Who are you? What is it that you bring to the table? What are your strengths? What are you capable of doing that someone else cannot? Let me help you – I am giving, compassionate, loyal, analytical, and future focused, to name a few. Do you get the point? I am a great mother because I am giving and I believe my child should have before my needs are met. I serve my husband and remove all distractions or temptations that draw me away from him because I am loyal to him and our marriage. It is who I am that makes me effective in the roles I play.
Once you discover this, protect it. If you have lived, chances are you’ve had a number of circumstances and situations try to make you forfeit who you are and push you into being something and someone you are not. My sister, LIFE is happening or has happened to you and I need you to know that you are not alone. I am not going to say that navigating life is easy, because it is not. And if anyone tells you it is… just don’t listen to them J.
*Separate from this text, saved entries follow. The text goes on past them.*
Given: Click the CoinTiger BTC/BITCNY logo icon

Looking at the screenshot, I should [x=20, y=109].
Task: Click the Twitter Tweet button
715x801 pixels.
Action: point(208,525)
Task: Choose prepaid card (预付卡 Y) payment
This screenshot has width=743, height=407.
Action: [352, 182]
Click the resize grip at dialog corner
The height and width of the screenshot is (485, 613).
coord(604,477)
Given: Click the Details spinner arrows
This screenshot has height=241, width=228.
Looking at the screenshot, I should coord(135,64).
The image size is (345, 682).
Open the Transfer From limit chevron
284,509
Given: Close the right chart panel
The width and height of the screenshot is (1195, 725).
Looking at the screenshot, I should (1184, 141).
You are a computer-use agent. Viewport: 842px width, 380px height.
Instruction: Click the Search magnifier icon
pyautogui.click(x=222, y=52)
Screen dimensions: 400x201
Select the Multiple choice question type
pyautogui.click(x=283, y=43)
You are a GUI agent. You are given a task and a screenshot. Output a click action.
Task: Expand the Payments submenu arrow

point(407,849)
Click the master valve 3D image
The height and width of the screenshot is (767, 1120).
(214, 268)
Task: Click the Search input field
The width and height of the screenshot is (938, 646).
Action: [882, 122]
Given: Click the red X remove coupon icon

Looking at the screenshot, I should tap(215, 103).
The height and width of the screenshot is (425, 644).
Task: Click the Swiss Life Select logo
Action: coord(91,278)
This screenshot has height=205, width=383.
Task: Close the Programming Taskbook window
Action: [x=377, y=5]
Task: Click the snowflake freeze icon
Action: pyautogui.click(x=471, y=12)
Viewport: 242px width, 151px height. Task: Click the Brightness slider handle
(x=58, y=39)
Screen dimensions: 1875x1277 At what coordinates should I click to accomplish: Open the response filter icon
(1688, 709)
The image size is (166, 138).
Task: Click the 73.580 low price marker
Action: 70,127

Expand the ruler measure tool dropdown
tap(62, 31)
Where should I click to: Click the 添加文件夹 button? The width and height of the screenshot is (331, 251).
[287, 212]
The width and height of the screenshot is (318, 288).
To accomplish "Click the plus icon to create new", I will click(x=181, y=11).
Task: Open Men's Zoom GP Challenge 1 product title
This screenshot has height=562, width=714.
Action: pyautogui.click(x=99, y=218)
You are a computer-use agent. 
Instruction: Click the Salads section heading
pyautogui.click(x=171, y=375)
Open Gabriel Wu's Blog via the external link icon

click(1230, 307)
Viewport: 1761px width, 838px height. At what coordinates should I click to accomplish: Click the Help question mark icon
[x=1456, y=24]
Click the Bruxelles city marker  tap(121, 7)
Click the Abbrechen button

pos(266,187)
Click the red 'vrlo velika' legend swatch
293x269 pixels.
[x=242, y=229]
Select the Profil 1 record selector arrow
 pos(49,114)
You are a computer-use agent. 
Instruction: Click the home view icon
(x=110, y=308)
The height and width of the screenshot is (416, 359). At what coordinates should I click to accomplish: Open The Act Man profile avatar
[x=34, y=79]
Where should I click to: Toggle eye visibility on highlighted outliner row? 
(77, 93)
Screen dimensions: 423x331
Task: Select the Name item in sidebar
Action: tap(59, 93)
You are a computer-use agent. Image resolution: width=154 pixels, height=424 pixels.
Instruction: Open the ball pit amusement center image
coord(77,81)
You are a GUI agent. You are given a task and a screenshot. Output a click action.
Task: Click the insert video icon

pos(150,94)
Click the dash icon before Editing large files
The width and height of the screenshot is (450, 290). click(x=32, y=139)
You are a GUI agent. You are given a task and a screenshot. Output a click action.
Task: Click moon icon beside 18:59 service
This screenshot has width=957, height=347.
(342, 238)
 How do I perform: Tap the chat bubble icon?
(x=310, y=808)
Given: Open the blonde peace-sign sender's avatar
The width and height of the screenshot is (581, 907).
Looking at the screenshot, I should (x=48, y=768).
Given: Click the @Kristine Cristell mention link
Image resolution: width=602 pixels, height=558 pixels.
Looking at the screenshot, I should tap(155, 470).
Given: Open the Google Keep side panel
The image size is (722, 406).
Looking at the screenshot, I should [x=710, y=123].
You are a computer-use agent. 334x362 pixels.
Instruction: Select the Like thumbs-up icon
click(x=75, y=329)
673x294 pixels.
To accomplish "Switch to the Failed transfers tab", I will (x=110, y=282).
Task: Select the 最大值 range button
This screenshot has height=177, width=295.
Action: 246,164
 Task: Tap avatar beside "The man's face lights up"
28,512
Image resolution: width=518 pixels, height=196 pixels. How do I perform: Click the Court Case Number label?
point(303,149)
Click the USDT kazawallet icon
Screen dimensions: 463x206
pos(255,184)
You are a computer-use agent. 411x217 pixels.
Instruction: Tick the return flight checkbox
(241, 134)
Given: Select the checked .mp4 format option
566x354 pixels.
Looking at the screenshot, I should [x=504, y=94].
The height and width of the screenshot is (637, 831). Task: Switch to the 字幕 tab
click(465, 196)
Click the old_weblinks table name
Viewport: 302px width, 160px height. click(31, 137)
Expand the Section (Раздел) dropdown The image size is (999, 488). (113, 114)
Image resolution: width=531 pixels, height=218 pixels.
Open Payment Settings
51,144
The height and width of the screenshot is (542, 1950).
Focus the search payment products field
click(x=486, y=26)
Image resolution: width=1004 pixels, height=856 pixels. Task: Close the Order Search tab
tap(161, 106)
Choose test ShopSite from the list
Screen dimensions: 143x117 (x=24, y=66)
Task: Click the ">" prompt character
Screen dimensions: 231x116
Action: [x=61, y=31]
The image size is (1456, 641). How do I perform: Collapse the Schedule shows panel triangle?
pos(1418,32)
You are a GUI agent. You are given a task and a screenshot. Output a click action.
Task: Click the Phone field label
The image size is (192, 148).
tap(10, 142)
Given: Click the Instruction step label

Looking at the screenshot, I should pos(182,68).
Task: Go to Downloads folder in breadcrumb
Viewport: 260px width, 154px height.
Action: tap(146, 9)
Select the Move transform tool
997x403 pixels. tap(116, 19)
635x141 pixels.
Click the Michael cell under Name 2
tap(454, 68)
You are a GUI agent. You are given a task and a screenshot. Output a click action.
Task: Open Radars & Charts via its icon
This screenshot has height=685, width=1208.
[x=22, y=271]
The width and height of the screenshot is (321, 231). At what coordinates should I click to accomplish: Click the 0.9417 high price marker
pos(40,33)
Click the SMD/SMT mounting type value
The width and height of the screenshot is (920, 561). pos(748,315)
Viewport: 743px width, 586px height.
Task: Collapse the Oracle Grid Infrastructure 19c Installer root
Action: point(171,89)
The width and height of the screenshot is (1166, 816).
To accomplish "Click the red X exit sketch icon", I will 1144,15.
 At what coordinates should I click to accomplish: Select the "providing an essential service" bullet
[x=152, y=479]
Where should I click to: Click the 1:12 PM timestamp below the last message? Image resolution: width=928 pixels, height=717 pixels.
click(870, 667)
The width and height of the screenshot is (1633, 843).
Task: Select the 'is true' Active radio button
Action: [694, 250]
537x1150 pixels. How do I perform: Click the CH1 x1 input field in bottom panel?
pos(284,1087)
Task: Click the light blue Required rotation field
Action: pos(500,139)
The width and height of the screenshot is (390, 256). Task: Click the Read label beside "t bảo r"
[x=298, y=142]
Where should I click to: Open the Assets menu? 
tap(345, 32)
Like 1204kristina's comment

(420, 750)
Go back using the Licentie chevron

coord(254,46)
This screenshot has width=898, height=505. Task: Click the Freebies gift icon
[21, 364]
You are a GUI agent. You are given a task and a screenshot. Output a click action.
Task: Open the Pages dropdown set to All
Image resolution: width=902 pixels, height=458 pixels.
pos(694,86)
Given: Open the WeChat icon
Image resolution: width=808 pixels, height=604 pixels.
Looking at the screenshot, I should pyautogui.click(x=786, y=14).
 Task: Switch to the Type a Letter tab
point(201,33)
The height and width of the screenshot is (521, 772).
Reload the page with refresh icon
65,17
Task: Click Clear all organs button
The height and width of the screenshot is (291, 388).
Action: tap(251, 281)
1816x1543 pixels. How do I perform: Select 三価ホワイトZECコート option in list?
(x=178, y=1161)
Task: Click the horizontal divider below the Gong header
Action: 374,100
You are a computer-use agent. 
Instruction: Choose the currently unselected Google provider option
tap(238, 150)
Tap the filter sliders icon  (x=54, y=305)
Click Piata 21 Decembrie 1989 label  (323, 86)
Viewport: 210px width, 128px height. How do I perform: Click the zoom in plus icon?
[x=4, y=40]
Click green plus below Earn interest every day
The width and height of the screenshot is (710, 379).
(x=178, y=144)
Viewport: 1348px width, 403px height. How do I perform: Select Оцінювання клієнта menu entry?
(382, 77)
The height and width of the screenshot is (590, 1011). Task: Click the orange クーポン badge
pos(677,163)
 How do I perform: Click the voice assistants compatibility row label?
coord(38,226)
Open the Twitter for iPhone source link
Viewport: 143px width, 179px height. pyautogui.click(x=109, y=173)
It is permitted for you to act out of character every once in a while, especially if circumstances call for it. However, under no circumstance should you get stuck. I am typically not an emotional person, but every so often, life happens to me and I just have to cry, holler and distance myself from people. I am learning that the enemy wants to shut me up by shutting me down. Could it be he’s doing the same to you? As long as he can keep our emotions tangled up in worry, confusion, doubt and resentment, we can’t be effective in our relationships, our ministry, our vision (literally, spiritually and emotionally) will be skewed, resentment will set in and we’ll be permanently casted for a role we did not consciously sign up for.
It’s OK to have a “moment”, but don’t let the moment have you. You are stronger than this! The world needs what you have to offer. So from sister to sister, please know that you are not alone and there are other women who have experienced what you have. Allow your circumstances to qualify you for the assignment God has placed before you. Protect your faith and protect your value.